Recast the records from the line containing "Task: Select the 틱 (tick) timeframe tab" up to and including the line containing "Click the notification" as a Markdown table with the columns No. and Record, numbering each line and leaving out any blank lines.

::::::::::

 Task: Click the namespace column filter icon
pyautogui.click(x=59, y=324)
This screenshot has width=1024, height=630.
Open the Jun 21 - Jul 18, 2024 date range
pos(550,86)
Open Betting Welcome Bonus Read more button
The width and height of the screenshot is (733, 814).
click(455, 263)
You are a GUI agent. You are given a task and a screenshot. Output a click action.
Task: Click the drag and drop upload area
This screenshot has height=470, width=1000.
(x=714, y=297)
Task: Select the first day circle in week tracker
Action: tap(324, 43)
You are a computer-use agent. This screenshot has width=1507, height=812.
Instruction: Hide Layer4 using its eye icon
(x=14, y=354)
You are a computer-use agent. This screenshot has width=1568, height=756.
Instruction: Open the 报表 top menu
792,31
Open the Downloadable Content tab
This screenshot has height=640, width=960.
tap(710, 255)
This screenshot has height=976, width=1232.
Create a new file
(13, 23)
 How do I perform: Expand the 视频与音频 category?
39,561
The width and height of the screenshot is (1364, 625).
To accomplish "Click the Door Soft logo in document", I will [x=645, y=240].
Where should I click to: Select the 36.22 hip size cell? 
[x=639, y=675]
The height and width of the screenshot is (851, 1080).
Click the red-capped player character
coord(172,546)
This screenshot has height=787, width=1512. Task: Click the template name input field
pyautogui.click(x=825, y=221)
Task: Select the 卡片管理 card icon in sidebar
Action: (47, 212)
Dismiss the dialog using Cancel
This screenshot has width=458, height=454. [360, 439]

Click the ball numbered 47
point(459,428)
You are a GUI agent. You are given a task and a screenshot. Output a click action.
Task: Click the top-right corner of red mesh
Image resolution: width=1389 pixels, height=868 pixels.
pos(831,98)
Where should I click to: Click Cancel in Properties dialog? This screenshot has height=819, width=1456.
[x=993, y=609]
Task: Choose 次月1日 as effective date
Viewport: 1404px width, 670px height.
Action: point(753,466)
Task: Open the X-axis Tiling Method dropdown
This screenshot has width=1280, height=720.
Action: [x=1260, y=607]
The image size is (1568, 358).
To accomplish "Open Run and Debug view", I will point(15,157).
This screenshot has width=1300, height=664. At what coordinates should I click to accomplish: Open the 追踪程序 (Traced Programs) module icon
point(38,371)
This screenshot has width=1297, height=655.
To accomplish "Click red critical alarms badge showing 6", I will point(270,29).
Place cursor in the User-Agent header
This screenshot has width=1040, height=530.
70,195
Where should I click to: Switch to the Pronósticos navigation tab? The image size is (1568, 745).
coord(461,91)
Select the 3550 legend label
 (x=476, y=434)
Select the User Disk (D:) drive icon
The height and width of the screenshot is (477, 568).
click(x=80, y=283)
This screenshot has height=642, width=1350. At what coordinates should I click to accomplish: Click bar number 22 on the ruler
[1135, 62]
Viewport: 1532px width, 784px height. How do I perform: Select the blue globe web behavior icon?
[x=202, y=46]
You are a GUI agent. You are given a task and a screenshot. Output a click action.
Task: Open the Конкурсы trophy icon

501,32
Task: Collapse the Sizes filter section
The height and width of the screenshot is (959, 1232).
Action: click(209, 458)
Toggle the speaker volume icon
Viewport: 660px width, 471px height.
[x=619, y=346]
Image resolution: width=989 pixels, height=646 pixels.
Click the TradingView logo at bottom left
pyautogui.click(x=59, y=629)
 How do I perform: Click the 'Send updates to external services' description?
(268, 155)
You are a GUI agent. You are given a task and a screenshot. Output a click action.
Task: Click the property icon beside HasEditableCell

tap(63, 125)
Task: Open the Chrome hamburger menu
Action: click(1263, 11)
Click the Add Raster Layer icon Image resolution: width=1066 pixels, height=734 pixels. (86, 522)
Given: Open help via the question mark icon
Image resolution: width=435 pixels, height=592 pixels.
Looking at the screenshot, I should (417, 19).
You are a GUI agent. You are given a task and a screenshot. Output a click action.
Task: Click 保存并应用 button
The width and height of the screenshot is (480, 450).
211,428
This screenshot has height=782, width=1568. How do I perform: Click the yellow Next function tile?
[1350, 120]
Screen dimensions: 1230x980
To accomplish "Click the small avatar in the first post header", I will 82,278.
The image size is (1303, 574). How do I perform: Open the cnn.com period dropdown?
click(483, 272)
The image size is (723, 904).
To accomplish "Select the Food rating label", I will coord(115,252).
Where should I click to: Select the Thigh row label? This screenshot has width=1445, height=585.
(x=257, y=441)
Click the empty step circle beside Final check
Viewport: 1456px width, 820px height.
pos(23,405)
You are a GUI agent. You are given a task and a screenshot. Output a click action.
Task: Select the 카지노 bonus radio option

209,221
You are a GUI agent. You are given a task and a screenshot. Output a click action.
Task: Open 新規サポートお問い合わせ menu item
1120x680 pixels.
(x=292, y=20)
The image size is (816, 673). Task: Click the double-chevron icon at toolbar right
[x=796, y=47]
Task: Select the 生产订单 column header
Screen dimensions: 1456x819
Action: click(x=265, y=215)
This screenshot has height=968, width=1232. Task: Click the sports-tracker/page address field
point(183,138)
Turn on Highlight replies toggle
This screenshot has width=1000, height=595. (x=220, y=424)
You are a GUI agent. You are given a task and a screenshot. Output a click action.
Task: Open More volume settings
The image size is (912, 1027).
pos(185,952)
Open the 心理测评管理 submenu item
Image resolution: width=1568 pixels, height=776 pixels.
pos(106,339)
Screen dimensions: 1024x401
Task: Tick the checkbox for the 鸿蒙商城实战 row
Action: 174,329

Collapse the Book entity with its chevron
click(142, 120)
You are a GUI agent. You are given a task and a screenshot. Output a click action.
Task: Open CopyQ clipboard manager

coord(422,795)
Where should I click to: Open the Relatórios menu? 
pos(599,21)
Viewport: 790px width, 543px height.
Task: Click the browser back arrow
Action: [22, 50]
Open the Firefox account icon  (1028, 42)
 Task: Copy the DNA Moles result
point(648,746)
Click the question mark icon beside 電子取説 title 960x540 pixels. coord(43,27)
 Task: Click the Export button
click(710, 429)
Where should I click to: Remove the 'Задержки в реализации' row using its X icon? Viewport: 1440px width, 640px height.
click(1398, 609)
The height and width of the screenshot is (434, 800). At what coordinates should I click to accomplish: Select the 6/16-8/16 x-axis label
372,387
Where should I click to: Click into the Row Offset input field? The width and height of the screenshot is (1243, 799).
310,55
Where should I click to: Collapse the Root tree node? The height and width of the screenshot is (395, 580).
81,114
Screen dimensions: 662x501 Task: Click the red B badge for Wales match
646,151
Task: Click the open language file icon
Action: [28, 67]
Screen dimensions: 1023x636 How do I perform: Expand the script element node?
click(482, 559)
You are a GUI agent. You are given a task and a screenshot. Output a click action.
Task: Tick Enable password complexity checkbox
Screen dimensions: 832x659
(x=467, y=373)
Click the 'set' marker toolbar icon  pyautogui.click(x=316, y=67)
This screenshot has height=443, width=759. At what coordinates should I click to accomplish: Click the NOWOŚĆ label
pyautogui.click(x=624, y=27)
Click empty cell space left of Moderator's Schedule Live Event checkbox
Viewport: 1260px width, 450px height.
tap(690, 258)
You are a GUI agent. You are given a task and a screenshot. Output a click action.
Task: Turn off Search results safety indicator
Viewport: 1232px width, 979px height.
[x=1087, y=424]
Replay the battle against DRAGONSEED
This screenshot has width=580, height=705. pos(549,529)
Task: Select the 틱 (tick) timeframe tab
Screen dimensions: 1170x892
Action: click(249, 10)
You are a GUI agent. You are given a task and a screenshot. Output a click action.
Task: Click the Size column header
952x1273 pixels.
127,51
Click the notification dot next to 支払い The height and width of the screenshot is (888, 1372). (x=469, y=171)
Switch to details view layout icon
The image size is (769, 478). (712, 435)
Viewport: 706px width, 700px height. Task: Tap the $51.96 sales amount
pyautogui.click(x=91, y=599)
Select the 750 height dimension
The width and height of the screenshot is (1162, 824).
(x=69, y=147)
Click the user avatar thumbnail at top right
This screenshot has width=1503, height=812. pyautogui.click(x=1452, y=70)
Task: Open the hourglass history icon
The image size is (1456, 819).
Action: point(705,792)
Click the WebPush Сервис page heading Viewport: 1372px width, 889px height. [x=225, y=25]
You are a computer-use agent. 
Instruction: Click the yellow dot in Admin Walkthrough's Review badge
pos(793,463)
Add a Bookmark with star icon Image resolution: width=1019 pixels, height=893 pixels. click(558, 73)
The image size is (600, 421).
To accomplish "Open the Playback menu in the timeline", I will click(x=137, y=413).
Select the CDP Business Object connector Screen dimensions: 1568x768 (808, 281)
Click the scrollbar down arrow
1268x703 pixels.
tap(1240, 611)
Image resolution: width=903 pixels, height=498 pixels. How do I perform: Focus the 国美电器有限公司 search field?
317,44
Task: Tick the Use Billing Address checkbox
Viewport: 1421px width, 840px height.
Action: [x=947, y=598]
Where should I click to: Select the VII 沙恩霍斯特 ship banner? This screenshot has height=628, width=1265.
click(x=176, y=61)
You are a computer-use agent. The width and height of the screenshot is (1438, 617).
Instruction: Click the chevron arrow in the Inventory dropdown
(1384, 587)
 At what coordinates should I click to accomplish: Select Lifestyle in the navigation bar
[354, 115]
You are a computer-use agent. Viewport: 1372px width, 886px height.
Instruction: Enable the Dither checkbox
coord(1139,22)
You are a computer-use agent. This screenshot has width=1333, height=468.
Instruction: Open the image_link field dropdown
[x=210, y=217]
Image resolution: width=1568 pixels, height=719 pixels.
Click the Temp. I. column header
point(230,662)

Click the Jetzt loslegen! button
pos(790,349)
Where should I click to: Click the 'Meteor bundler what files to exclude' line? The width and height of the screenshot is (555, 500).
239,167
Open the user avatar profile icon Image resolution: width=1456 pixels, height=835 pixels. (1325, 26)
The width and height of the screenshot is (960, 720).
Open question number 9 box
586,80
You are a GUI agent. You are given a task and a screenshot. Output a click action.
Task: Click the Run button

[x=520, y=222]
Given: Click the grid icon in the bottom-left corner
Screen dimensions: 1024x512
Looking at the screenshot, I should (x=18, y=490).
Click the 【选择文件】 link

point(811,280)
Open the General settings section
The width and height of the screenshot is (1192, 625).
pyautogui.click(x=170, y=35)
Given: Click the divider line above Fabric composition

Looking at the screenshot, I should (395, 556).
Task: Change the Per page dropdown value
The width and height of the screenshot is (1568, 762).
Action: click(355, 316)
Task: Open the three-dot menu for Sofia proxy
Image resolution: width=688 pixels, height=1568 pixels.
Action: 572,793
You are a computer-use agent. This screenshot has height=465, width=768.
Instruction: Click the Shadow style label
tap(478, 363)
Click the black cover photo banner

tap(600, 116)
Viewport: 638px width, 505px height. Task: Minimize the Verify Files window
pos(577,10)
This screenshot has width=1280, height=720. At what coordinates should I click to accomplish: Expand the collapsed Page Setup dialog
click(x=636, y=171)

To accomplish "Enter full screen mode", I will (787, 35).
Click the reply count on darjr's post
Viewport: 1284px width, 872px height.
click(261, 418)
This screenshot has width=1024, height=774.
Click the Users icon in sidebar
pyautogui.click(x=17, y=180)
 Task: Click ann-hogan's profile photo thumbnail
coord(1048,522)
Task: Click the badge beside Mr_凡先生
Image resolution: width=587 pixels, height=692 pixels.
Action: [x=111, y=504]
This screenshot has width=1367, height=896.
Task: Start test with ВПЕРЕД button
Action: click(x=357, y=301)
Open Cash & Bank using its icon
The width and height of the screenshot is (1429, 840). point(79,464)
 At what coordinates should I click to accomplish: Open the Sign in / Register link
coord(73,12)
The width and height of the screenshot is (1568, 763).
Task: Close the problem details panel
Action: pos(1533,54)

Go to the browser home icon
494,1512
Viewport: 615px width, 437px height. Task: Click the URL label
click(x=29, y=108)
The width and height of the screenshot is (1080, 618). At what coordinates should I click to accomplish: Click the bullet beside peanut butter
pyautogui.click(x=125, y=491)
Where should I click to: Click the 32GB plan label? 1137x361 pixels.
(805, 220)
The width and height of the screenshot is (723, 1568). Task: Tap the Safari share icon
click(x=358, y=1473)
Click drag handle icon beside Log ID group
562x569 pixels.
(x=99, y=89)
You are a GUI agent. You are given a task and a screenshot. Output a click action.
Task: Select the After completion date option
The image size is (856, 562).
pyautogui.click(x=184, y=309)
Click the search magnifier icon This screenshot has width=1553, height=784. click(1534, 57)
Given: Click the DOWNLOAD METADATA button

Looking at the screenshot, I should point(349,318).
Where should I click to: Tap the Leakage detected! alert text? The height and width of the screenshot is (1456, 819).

::::::::::

Solution to the exercise:
| No. | Record |
|---|---|
| 1 | Task: Select the 틱 (tick) timeframe tab |
| 2 | Screen dimensions: 1170x892 |
| 3 | Action: click(249, 10) |
| 4 | You are a GUI agent. You are given a task and a screenshot. Output a click action. |
| 5 | Task: Click the Size column header |
| 6 | 952x1273 pixels. |
| 7 | 127,51 |
| 8 | Click the notification dot next to 支払い The height and width of the screenshot is (888, 1372). (x=469, y=171) |